Could you rewrite every entry below with "width" swapped for "breadth" wherever it occurs, leaving all else unchanged?

════════

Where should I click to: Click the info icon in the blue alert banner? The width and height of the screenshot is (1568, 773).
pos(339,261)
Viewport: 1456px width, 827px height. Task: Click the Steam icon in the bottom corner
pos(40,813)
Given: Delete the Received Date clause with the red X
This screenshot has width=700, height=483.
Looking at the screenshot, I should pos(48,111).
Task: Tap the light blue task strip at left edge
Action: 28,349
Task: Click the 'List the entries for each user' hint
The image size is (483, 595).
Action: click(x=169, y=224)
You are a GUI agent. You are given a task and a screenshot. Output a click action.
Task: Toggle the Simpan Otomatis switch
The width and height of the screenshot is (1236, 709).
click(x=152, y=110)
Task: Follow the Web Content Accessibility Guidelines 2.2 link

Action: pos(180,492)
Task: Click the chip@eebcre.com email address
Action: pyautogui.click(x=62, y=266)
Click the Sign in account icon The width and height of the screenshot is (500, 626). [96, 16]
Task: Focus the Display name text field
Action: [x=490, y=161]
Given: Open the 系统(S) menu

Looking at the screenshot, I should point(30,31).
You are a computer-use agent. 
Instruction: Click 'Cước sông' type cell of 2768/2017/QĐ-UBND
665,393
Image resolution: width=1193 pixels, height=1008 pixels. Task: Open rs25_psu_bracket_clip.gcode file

════════

RESPONSE BELOW:
Where should I click to: Click the info icon in the blue alert banner? The breadth and height of the screenshot is (1568, 773).
pos(339,261)
Viewport: 1456px breadth, 827px height. Task: Click the Steam icon in the bottom corner
pos(40,813)
Given: Delete the Received Date clause with the red X
This screenshot has breadth=700, height=483.
Looking at the screenshot, I should pos(48,111).
Task: Tap the light blue task strip at left edge
Action: 28,349
Task: Click the 'List the entries for each user' hint
The image size is (483, 595).
Action: click(x=169, y=224)
You are a GUI agent. You are given a task and a screenshot. Output a click action.
Task: Toggle the Simpan Otomatis switch
The breadth and height of the screenshot is (1236, 709).
click(x=152, y=110)
Task: Follow the Web Content Accessibility Guidelines 2.2 link

Action: pos(180,492)
Task: Click the chip@eebcre.com email address
Action: pyautogui.click(x=62, y=266)
Click the Sign in account icon The breadth and height of the screenshot is (500, 626). [96, 16]
Task: Focus the Display name text field
Action: [x=490, y=161]
Given: Open the 系统(S) menu

Looking at the screenshot, I should point(30,31).
You are a computer-use agent. 
Instruction: Click 'Cước sông' type cell of 2768/2017/QĐ-UBND
665,393
Image resolution: breadth=1193 pixels, height=1008 pixels. Task: Open rs25_psu_bracket_clip.gcode file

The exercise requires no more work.